Question for you - with picante stains, were you able to get them out and what product(s) worked for you?
Definitely understand the confusion about using a DW; there are unique aspects to different brands / models. I actually prefer them to not wash the dishes but ideally load the DW or just start the DW before they leave. That allows me to KNOW they have been washed and sanitized, when I do it.
Good to know that answering that question actually does something. I think the hole in the system will be the guest messaging me if they can’t find the listing. I’ve had many prior guests message me to inquire about dates and more recently to check in on how I am during the Pandemic.
I think, though I am not sure, that the original booking guest who has been "would not host again"d can not message you. Someone here will surely know if you also have to block them, to prevent msg’ing. If in doubt, just block them now - it can’t hurt. But I can’t be sure if you need to. And who knows what little changes Air makes and doesn’t tell us about.
“Look, you’ve got to do me a favour here, I’d be really grateful. You were probably new to Airbnb when you stayed here before and so didn’t realise that the Airbnb way is to leave a place in good shape. In the condition you found it is what they say. You know it was a mess last time so please be sure to leave it clean and tidy this stay. Thanks SO much.”
I can’t see that telling guests they left a mess the last time would go over very well. Not even if you couched it in “I know you were new to Airbnb”.
If it was a young guest who simply didn’t know any better and who I could talk to like they were one of my teenage grandkids, I might. “Hey dude, you’re a nice person, but you left quite a mess behind you last time- Airbnb hosts aren’t your mommy or maid and I already raised three kids- think you could clean up after yourself this time?”

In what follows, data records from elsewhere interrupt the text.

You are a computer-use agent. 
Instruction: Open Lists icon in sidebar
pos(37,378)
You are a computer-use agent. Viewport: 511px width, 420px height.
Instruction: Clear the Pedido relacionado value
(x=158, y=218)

It’s interesting the different definitions that hosts have for “a mess”. Seems like most hosts on this forum are pretty realistic in terms of what to expect in a str rental. But I’ve read posts from hosts who posted photos of what they considered to be a huge mess- half a dozen dirty dishes left in the sink, a few stray pieces of garbage, a pile of blankets on the couch, some toothpaste smeared on the bathroom counter. I can’t imagine what they expected when they went into hosting. One old biddy was ever so upset because her guest had used the “decorative towel” she had in the bathroom and wondered if she should mention it in the review.
I don’t know that it does go down particularly well but it certainly works. I use IB and if I see that forthcoming guests have received less than perfect reviews I mention it to them during the house tour. It’s never been a problem and I’m pretty sure it’s worked every time.

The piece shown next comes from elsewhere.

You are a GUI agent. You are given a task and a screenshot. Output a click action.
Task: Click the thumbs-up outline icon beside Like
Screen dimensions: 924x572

When hosts use IB there could possibly be a chance that guests who have been problems in the past will book because there’s no vetting process. So it could be that I and some other IB users get more than their fair share. If I didn’t tell them then they wouldn’t know how to behave at my place.
I’ve done the same thing with repeat guests. Again, it works.

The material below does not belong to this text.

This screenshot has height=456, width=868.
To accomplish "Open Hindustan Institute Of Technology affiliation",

Oh, I totally agree about making cleanliness expectations known, and if I saw guest’s reviews that said they were otherwise good guests, but left quite a mess, I’d respond to their booking request (or if I used IB, in a first message to the guest) saying the only thing that would make me reticent about accepting their booking were the mentions of a mess left behind in their past reviews, and ask if they now understood that it’s expected that guests clean up their personal messes.
I was more responding to telling a repeat guest, only after they arrive, that “you know you left it a mess last time” and that you expect better. That’s what I think wouldn’t go over well.